Note that these relaxed thresholds apply only to noncritical information infrastructure data handlers. If a company is designated as a critical information infrastructure operator by the regulator, it is still required to conduct the regulator-led security assessment before transferring personal information or important data out of China.
Important data
Transferring important data out of China requires a CAC security assessment. However, due to a lack of clarity, determining what constitutes important data has been challenging for many companies. The CBDT regulations attempt to reduce compliance uncertainty by allowing data handlers to consider their data as nonimportant unless expressly identified or notified by regulators or falling into a category of important data publicly announced by authorities.
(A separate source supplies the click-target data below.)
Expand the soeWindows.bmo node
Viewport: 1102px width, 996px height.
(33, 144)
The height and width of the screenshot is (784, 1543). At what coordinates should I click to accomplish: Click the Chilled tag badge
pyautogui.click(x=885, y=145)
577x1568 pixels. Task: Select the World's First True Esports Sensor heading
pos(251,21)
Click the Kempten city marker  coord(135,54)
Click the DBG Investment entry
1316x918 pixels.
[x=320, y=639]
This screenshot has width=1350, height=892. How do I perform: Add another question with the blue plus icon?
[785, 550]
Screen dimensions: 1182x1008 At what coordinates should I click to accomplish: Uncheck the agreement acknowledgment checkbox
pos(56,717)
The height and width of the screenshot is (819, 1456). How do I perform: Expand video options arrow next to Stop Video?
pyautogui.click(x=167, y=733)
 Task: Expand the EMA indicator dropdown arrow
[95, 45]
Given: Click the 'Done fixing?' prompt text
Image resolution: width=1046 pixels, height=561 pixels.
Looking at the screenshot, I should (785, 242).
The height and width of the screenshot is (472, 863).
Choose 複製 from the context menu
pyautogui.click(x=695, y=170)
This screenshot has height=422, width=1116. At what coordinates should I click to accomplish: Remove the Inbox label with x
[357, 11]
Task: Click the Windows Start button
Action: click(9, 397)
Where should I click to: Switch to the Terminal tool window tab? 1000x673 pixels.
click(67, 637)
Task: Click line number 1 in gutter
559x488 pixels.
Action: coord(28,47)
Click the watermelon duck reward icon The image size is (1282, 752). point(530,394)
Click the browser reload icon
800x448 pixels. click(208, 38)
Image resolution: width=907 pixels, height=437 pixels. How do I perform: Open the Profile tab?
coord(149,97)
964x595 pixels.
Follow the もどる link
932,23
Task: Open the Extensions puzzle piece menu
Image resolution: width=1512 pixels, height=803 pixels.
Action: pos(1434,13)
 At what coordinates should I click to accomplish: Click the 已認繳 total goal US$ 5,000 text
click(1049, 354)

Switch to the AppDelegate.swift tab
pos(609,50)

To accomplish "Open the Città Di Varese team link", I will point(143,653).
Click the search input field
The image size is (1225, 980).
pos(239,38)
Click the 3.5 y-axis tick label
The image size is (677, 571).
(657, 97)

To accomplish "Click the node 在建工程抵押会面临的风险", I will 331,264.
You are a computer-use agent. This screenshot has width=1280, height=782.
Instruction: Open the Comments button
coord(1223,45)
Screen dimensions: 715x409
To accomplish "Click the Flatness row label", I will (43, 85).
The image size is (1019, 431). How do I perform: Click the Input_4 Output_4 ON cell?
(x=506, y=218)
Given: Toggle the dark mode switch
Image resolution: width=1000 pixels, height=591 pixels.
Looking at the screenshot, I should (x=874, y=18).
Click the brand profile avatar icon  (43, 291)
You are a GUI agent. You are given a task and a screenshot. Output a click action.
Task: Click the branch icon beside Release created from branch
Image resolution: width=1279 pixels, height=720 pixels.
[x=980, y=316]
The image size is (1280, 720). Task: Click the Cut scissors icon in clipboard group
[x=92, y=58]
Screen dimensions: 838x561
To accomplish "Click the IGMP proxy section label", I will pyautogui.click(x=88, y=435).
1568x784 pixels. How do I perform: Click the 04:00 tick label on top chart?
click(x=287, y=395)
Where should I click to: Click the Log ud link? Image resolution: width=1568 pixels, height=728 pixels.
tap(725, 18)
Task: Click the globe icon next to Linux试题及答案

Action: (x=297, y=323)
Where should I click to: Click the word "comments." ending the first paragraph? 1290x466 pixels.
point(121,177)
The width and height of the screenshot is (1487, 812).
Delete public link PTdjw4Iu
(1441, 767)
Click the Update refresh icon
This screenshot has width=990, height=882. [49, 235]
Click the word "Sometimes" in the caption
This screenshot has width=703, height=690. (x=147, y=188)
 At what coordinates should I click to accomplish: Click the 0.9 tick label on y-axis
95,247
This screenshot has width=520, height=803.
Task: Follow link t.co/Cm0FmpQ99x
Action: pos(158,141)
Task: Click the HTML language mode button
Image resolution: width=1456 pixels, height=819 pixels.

While this burden shift is a positive development, it does not mean companies are off the hook. The CBDT regulations still mandate self-regulating measures, including proper data mapping, identification, and reporting important data according to relevant regulations. Industry regulators across multiple sectors and governmental authorities in various free-trade zones have issued or are in the process of drafting catalogues of important data and guidelines for data classification and grading. So, it is important to keep a close watch on the regulatory and enforcement trends and stay abreast of developments and take appropriate compliance actions.
Free-trade zones
Under the CBDT regulations, free-trade zones are empowered to draft the data negative list to specify what data will be subject to security assessment, SCCs and certification for their own jurisdiction. For data outside the negative list, the cross-border transfer will be exempt from any of the legal mechanisms. Tianjin free-trade zones has issued the guidelines for data classification and grading, which has notably increased the important data threshold to 10 million individuals. Shanghai free-trade zones has announced its plan to finalize the catalog for important data and core data. It is also reported to be close to finalizing the guideline for automotive data and health data.
Next steps
The draft regulations stipulate that in case of discrepancies between the regulations and compliance requirements under previous rules governing security assessments, SCCs and certification, the new CBDT regulations take precedence. This raises questions about next steps in light of the new regulations. How can you take advantage of the preferential relaxations under the new regulations? What should you do with the security assessment applications submitted to CAC that have been rejected or partially approved? How about the pending SCC filing applications awaiting the greenlight?
To answer those questions correctly and properly, the company needs to understand the provisions and analyze specific transfer scenarios vis-à-vis the relaxations provided by the new regulations, to determine whether the transfer qualifies for the exemption or relaxed thresholds and whether the company may be able to choose the usual inter-group DPA without adopting any of the CBDT legal mechanisms, switch to a less intrusive and time-consuming transfer model, or even withdraw the exiting application from CAC.
It is important to bear in mind that easing regulatory requirements by the CBDT regulations never means that companies can "set free." Businesses are still required to undertake a thorough data mapping exercise to align with the updated compliance requirements, review and update the relevant privacy documents and corporate policies, and implement appropriate organizational and technical measures to enhance compliance and risk management.